PELLIZZARO GIOVANNI

Nasce il 28 agosto 1926 a Selva di Trissino, provincia di Vicenza. Primogenito di 4 fratelli frequenta la scuola elementare fino alla classe seconda, poi inizia a lavorare nei campi per aiutare la famiglia indigente.

Dopo la nascita nel 1943 della Repubblica di Salò, si formano le Brigate Nere. Nel maggio del 1944 decide di arruolarsi nelle Brigate Partigiane, sul monte Faldo. Il comandante Ermenigildo gli consegna un fucile, due caricatori e 2 bombe a mano, oltre al tesserino di riconoscimento (matricola 980) e gli viene assegnato il nome di battaglia “Terrore”. La Brigata di cui fa parte è la Caremi. I compiti da partigiano consistono in azioni di disturbo contro le Brigate nere e armate tedesche, come tendere imboscate, assalti alle loro caserme, sabotaggio di ponti. Di tanto in tanto capita di affrontare i rastrellamenti, fortunatamente sempre contenuti senza gravi perdite. Ma nel settembre del 1944 la brigata Caremi deve affrontare un rastrellamento in grande stile. Durante il combattimento Giovanni termina i caricatori, decide quindi di lanciare una bomba a mano contro i nemici, ciò gli consente di aprirsi una via di fuga e allontanarsi. Così riesce a salvarsi in quel combattimento, che costa alla Brigata Caremi la perdita di 64 partigiani. Tutto questo provoca il disfacimento della Brigata stessa. I partigiani che si sono salvati si disperdono e tentano di avvicinarsi alle proprie case, nascondendosi nei boschi di giorno, dormendo nelle stalle e fienili di notte.

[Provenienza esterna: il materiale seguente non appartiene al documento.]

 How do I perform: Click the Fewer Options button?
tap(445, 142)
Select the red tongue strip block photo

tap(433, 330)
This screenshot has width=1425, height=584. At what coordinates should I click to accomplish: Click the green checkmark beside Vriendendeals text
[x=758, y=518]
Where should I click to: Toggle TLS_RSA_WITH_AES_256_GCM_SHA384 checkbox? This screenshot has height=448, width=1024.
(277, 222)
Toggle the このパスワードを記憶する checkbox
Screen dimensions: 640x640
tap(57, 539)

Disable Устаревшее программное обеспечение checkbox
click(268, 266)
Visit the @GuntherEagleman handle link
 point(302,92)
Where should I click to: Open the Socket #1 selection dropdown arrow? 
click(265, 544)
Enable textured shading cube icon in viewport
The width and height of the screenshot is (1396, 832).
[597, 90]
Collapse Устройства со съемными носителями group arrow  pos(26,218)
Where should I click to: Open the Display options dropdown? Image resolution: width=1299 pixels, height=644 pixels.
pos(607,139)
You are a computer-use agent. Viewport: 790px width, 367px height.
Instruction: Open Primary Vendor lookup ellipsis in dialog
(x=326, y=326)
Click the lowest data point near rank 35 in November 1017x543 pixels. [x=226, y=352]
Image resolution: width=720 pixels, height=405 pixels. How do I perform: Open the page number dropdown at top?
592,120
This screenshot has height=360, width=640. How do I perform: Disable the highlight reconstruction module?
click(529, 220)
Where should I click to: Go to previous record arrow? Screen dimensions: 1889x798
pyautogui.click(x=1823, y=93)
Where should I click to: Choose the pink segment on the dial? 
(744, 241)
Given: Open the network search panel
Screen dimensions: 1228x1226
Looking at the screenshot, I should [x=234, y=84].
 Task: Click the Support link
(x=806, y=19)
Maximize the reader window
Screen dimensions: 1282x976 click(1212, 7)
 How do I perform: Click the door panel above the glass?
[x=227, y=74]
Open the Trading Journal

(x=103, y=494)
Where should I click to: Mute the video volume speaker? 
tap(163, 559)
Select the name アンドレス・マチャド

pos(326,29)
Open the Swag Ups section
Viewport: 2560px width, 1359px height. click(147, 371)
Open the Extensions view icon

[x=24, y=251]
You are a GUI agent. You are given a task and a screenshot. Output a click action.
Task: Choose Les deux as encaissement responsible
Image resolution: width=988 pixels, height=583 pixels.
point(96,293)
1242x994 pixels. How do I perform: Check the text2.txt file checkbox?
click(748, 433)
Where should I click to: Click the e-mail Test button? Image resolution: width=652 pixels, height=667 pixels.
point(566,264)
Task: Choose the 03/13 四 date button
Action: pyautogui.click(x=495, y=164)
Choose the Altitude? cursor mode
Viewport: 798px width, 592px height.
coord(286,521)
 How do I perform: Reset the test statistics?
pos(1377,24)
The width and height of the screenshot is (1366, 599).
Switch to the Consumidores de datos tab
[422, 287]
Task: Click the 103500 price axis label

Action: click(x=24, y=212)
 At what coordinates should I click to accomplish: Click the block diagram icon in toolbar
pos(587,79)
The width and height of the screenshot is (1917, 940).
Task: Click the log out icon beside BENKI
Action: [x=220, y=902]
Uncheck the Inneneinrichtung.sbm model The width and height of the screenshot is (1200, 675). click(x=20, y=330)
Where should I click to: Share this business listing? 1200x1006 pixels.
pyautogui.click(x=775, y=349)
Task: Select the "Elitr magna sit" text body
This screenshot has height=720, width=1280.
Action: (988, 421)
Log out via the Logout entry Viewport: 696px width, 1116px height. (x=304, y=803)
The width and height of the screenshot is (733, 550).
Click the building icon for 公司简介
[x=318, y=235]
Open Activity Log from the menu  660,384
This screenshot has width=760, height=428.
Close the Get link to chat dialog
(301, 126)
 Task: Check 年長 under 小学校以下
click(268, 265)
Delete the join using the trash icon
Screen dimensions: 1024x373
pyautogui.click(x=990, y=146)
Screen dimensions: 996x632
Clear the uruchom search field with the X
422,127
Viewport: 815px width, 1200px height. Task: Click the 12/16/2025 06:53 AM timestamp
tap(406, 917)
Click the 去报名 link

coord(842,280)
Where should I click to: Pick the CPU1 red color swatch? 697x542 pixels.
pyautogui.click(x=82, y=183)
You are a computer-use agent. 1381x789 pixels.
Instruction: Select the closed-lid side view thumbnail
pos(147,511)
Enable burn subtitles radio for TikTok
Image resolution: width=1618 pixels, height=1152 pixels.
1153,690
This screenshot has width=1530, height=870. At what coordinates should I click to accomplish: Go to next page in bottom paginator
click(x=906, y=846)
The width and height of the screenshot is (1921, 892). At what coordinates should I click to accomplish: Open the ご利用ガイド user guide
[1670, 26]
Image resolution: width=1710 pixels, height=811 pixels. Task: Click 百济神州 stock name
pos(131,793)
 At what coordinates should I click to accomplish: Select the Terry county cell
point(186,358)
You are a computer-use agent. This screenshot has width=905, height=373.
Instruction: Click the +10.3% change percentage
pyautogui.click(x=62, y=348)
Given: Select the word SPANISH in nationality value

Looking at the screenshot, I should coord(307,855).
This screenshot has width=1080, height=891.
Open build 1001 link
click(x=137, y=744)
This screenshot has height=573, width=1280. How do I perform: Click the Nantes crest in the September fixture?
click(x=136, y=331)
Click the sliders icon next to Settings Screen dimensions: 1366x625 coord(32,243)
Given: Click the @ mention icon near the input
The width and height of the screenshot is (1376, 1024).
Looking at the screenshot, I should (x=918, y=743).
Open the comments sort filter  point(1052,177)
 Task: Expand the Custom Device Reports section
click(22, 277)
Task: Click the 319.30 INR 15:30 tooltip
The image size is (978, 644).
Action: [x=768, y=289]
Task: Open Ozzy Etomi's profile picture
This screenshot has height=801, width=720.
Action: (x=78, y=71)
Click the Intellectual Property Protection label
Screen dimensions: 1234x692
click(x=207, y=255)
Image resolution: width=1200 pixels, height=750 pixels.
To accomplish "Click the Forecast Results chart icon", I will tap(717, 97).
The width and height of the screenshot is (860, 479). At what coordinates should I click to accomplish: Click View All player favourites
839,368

Proprio in uno di quei giorni che Giovanni si trova da sbandato in un bosco vede avvicinarsi il suo comandante Aquila Nera, il quale abitava anche lui in quella zona. Giovanni e Aquila Nera parlano molto, soprattutto delle gravi perdite della Brigata Caremi. Aquila Nera, sapendo che la famiglia di Giovanni è povera, gli consegna dei soldi e lo informa che deve recarsi a Milano, per riferire al Comitato dell’Alta Italia. Aquila Nera gli promette che si incontreranno di nuovo una volta che sarà tornato da Milano, ma purtroppo il comandante partigiano, sul treno di ritorno da Milano, viene riconosciuto dai fascisti. Aquila Nera, per salvarsi, salta dal treno in corsa, spezzandosi una gamba. Impossibilitato a fuggire viene catturato dai fascisti che lo portano a Schio e lo fucilano. Giovanni, venuto a conoscenza di questo fatto, capisce che la sua avventura da partigiano è finita. Mentre ancora vive in clandestinità Giovanni incontra un suo vicino di casa che lavora a Cogne, tornato, come raramente fa durante l’anno, per incontrare la sua famiglia. Giovanni gli chiede se è possibile trovare per lui lavoro a Cogne. Il suo vicino di casa è il giardiniere del proprietario di una miniera di nichel, e assicura a Giovanni di potergli garantire un posto di lavoro. Giovanni si reca a Cogne, incontra l’ingegnere della miniera di nichel, che lo assume garantendogli tutti i confort, come l’alloggio, il refettorio, la lavanderia per gli operai. Giovanni rimane a Cogne fino alla chiamata alle armi nel Corpo degli Alpini, avvenuta a settembre del 1947. Mentre svolge il servizio militare il padre di Giovanni si trasferisce in Belgio in cerca di fortuna, a lavorare in una miniera di carbone. Dopo 3 mesi tutta la sua famiglia si trasferisce in Belgio. Così, Giovanni, assolti gli obblighi di leva, raggiunge i familiari e inizia anche lui a lavorare come minatore all’estero. Dopo 18 mesi, tramite un compaesano che faceva il muratore a Cusano Milanino, riesce ad ottenere un colloquio con il Capo Cantiere, che lo assume. Giovanni quindi prende residenza a Cinisello Balsamo, si sposa con Maria e un anno dopo nasce la figlia Renata.